World sea piracy reached a five-year low in 2012, but experts do not expect risk statuses to change in affected countries.

There were 297 attacks on ships in 2012, compared with 439 in 2011, the International Chamber of Commerce (ICC) International Maritime Bureau (IMB) reveals, adding that Somali piracy went down massively but that East and West Africa remain the worst hit areas, with 150 attacks in 2012.

However, Michael Kim, a shipping partner at DLA Piper, does not believe the reduction will change the risk profiles of the countries involved.

“Insurance premiums for shipping operators may have to be reduced in the long run. However, given that there will always be a risk of piracy off Somalia, I imagine the present status quo will be maintained and, despite the recent temporary reduction in piracy, I do not envisage much of a change in the near future,” he tells GTR.
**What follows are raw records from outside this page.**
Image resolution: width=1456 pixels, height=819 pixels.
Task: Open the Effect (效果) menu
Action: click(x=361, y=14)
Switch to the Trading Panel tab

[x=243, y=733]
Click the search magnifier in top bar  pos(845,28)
174 ships were boarded by pirates last year, while 28 were hijacked and 28 were fired upon. The IMB also recorded 67 attempted attacks. The number of people taken hostage onboard fell to 585 from 802 in 2011, while a further 26 were kidnapped for ransom in Nigeria. Six crew members were killed and 32 were injured or assaulted.

“Crews must remain vigilant, particularly in the highly dangerous waters off East and West Africa,” says IMB director Pottengal Mukundan.
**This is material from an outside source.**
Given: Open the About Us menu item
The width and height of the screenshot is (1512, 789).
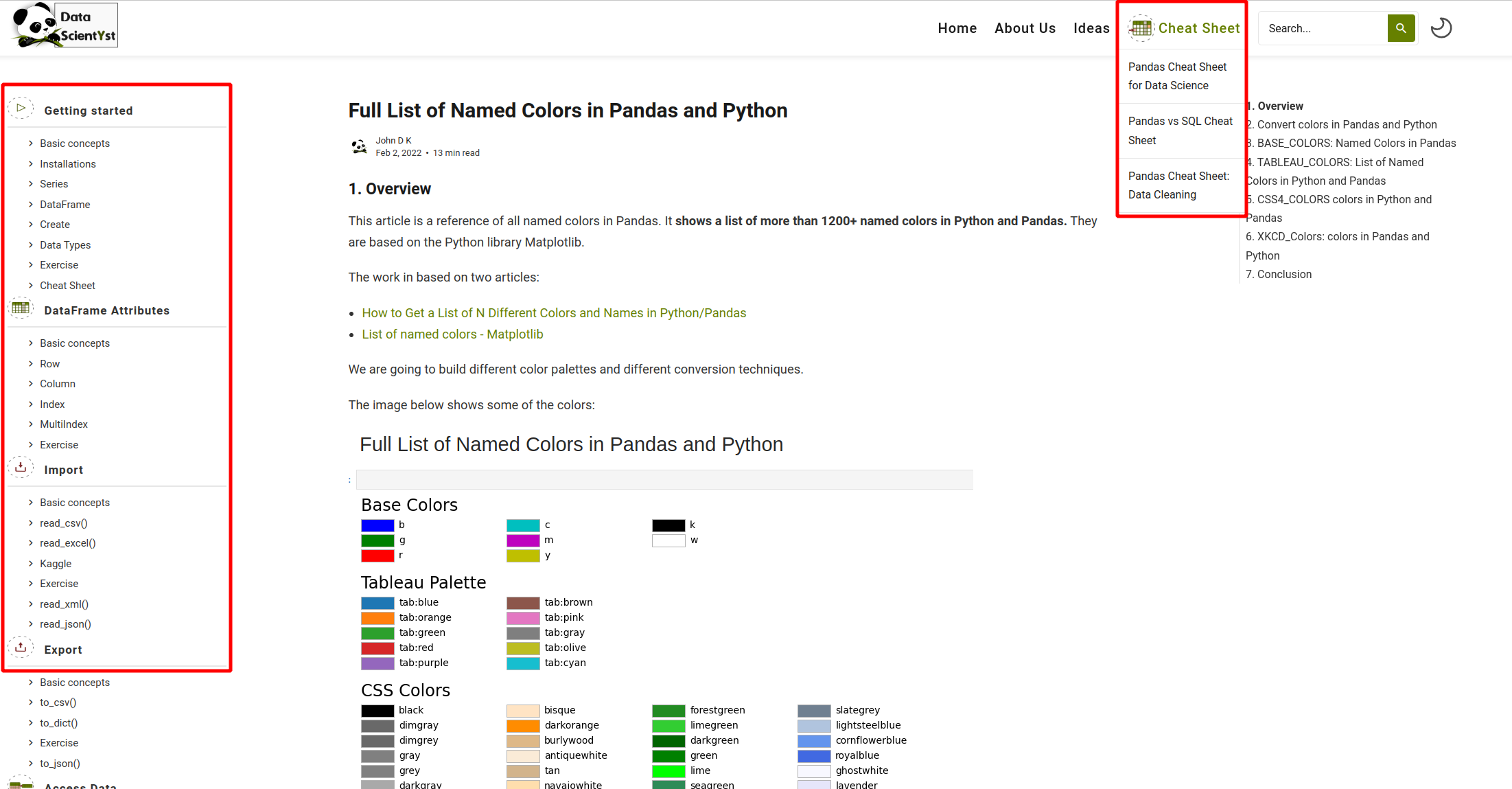Looking at the screenshot, I should 1025,28.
In Somalia and the Gulf of Aden, 75 ships reported attacks in 2012, compared with 237 in 2011, and the number of Somali hijackings was halved from 28 in 2011 to 14 last year.

The reduction is due to navies’ pre-emptive strikes and robust action against pirate mother ships, as well as private armed security teams, but the IMB insists that the threat and capability of heavily armed Somali pirates remains strong.

“The continued presence of the navies is vital to ensuring that Somali piracy remains low. This progress could easily be reversed if naval vessels were withdrawn from the area,” adds Mukundan.

A number of attacks were reported close to the Straits of Hormuz and the energy routes out of the Arabian Gulf, as pirates most commonly target container ships, bulk carriers and tankers loaded with oil or chemicals.

In West Africa, piracy is rising in the Gulf of Guinea, with 58 incidents recorded in 2012, including 10 hijackings and 207 crew members taken hostage. Guns were reported in at least 37 of the attacks in the area.

Nigeria registered 27 incidents in 2012, with four vessels hijacked, 13 vessels boarded, eight fired upon and two attempted attacks. The figure more than doubled from 10 incidents in 2011, including two hijackings. Togo has also seen an increase from five reports in 2011 to 15 in 2012, including four hijackings.

Increases were also recorded in Ivory Coast and Indonesia.